Even if every ballot his campaign has challenged was thrown out in court, which is not likely, Mr. Miller could gain less than 10,000 votes. Several thousand absentee ballots that remain to be counted could help him narrow the margin, but not likely enough for him to win. The write-in count is expected to last several more days.
It’s not just Miller’s attorneys who have begun leaving, either. Ben Ginsberg, who helped shepherd the Bush recount in Florida for the 2000 presidential election and was assisting Murkowski, has already left, as have three of the other seven attorneys sent by the NRSC to help Miller. That still leaves half of them in place, and the reduced number makes sense anyway. During the hand count of write-ins, a campaign needs more attorneys on scene to ensure that they flag every potential violation. As that process concludes, the extra attorneys tend to be redundant, as well as incredibly expensive.

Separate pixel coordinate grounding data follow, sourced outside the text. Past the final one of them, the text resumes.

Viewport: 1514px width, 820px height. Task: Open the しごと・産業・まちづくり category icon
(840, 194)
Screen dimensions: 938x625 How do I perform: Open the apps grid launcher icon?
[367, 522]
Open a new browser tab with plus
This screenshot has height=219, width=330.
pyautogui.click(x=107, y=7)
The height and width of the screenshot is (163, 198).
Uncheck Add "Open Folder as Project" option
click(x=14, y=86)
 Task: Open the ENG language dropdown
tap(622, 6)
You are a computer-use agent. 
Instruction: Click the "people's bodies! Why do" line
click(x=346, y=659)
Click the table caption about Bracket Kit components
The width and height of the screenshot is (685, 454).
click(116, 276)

The next phase, absentee ballot tabulation, will require less supervision in the first counting. Those will get read by machines, still under close scrutiny, but without the need of large staffs of attorneys. Miller will probably make some gains in the absentee balloting, for a couple of reasons. Most of them were probably cast before Murkowski managed to draw a little blood with Miller’s ethics violation, which turned out to be so petty as to be laughable (participating in online polls while working in a government office). Since absentee voters didn’t get the list of write-in candidates that existed at the booth, the misspellings in Murkowski’s name will probably go up when the remaining attorneys supervise the hand-counting of the much smaller number of write-ins in this phase.
Because of the large gap between Miller and the write-in totals, Miller needed to see a good percentage of those votes going to the protest candidates that flooded the certified write-in list or being incoherent enough to challenge. If 90% of these ballots hold up for Murkowski, there may not be enough absentee ballots to make up a 9,000-vote gap — and that’s usually far too large to reverse in a recount.